CFC in the News 2013
L’express

Aux Etats-Unis, le nouveau pape devra faire face à une église divisée

Le nouveau souverain pontife sera-t-il capable d’unifier desCatholiques américains, aujourd’hui profondément divisés sur de nombreux sujets de société, tels que l’avortement, le mariage gay ou encore la contraception ? L’annonce de l’élection du pape François a suscité à la fois l’espoir et parfois le scepticisme des fidèles et leaders religieux catholiques américains, de plus en plus scindés entre traditionnalistes et libéraux.

Selon un sondage Gallup réalisé en 2012, 82% des Catholiques américains considèrent qu’utiliser un moyen de contraception est acceptable, tandis que 54% sont favorables au mariage gay (contre 47% des Américains, en moyenne), d’après une étude de la Quinnipiac University. Selon un autre sondage réalisé par le Pew Research Center en février dernier, de plus en plus de Catholiques (46%), souhaitent que le nouveau pape soit capable “d’avancer dans une nouvelle direction”, contre 51% qui considèrent qu’il doit “conserver une position traditionnelle”.

“Comme des millions d’Américains hispaniques, nous, aux Etats-Unis, éprouvons la même joie en cette journée historique”, a déclaré le président des Etats-Unis Barack Obama, qui a adressé ses “voeux chaleureux” au “premier pape des Amériques”. “En tant que champion de la cause des pauvres et des plus vulnérables d’entre nous, il continuera à porter le message d’amour et de compassion qui a été source d’inspiration pour le monde depuis plus de 2.000 ans”, a ajouté le président américain à la tête d’un pays qui compte 77 millions de catholiques, soit 25% de la population. Les Etats-Unis ont la quatrième plus grande population catholique du monde, derrière le Brésil, le Mexique et les Philippines.

Le pape “figure d’unité de tous les catholiques” selon la conférence américaine des évêques

“Le pape Francis est une figure de l’unité pour tous les catholiques, quel que soit l’endroit où ils résident” a affirmé la conférence américaine des évêques (USBCC), présidée par le cardinal Timothy Dolan, un temps considéré comme un potentiel “papabile”. “Les évêques des Etats-Unis et les fidèles de nos 195 diocèses offrent leurs prières à notre nouveau leader à qui nous promettons fidélité”.

“Je remercie dieu de nous avoir donné (…) un pape des Amériques et du nouveau monde, (…) un leader engagé en faveur du renouveau de l’Eglise ” s’est réjoui de son côté sur son compte Facebook, l’archevêque de Los Angeles, José Gomez, qui a récemment sanctionné le silence de son prédécesseur, le cardinalRoger Mahony, dans des affaires de pédophilie qui ont secoué l’eglise en Californie.

“Tolérance zéro pour les abus sexuels”
Plusieurs associations catholiques, plus sceptiques, attendent elles un profond changement au sein de l’Eglise, sur cette problématique. “Saint François” dont le souverain pontife est un admirateur “a été le plus grand réformateur de l’Eglise.
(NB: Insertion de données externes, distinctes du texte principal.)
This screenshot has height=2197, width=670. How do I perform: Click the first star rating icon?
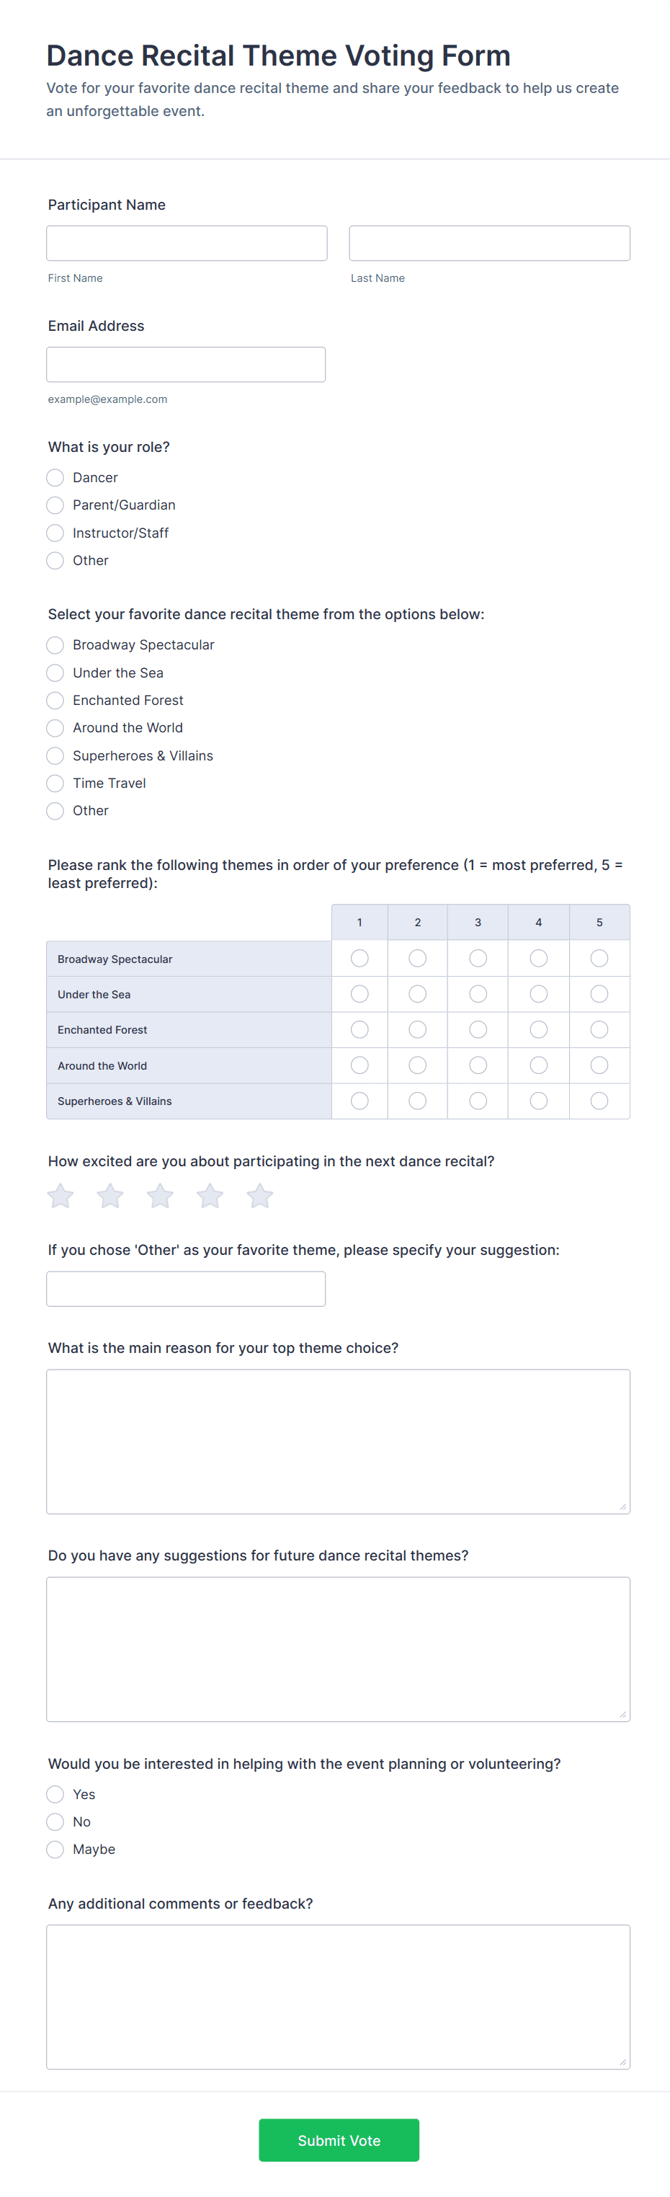click(x=61, y=1197)
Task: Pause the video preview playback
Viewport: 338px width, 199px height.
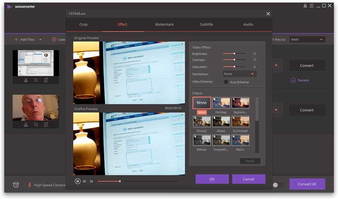Action: coord(78,181)
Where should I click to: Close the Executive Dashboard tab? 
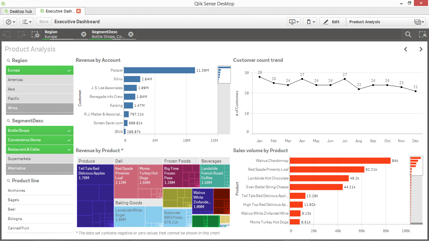coord(79,11)
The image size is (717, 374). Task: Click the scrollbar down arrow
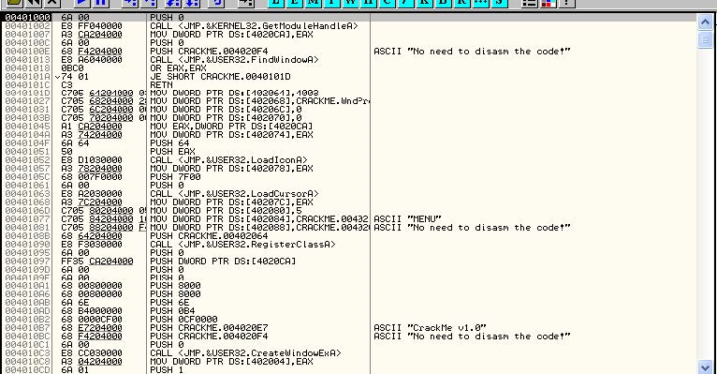click(705, 367)
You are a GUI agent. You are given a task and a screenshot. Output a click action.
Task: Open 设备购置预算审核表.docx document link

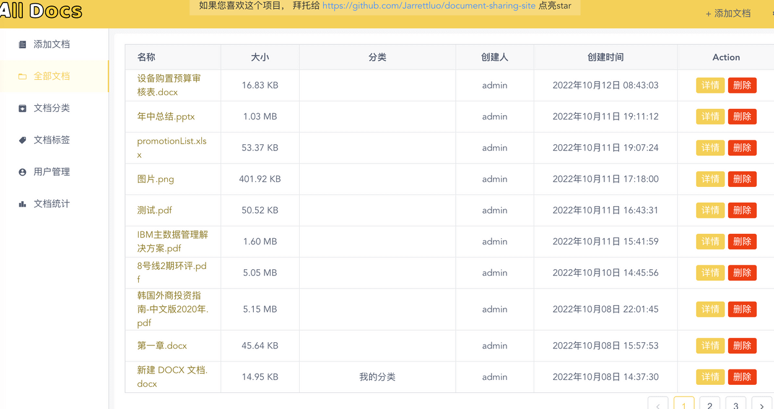point(169,85)
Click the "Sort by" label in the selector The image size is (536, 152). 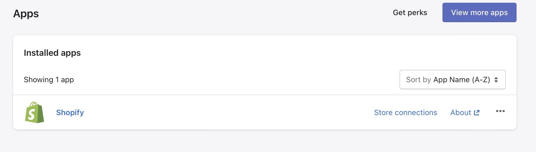click(418, 80)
Le pape François doit faire pareil”, a ainsi estimé l’association américaine des victimes de prêtres pédophiles, le Snap, pour qui “la première décision du nouveau pape doit être de déclarer une tolérance zéro pour les abus sexuels” commis par des prêtres.

Si son côté social et proche des pauvres séduit, certains notent aussi que ce Jésuite modéré s’est vigoureusement opposé en 2010 à la légalisation du mariage homosexuel en Argentine et s’est élevé contre le droit octroyé aux transsexuels de changer de sexe à l’état civil. Il est également hostile à l’avortement.

“Nous souhaitons que le nouveau pape reflète mieux les besoins de l’église et des catholiques. Nous attendons avec impatience d’entendre ce que seront ses priorités dans les prochains jours”, a indiqué dans un communiqué l’association progressiste Catholics For Choice, qui milite en faveur du choix à l’avortement. “On ne peut pas parler de changement, mais l’accent sera davantage porté sur les problèmes de pauvreté” a estimé l’associationCatholics United, qui a fait parler d’elle récemment en s’opposant à la participation au conclave du cardinal Mahony, accusé d’avoir fermé les yeux sur les scandales pédophiles en Californie. Sans succès.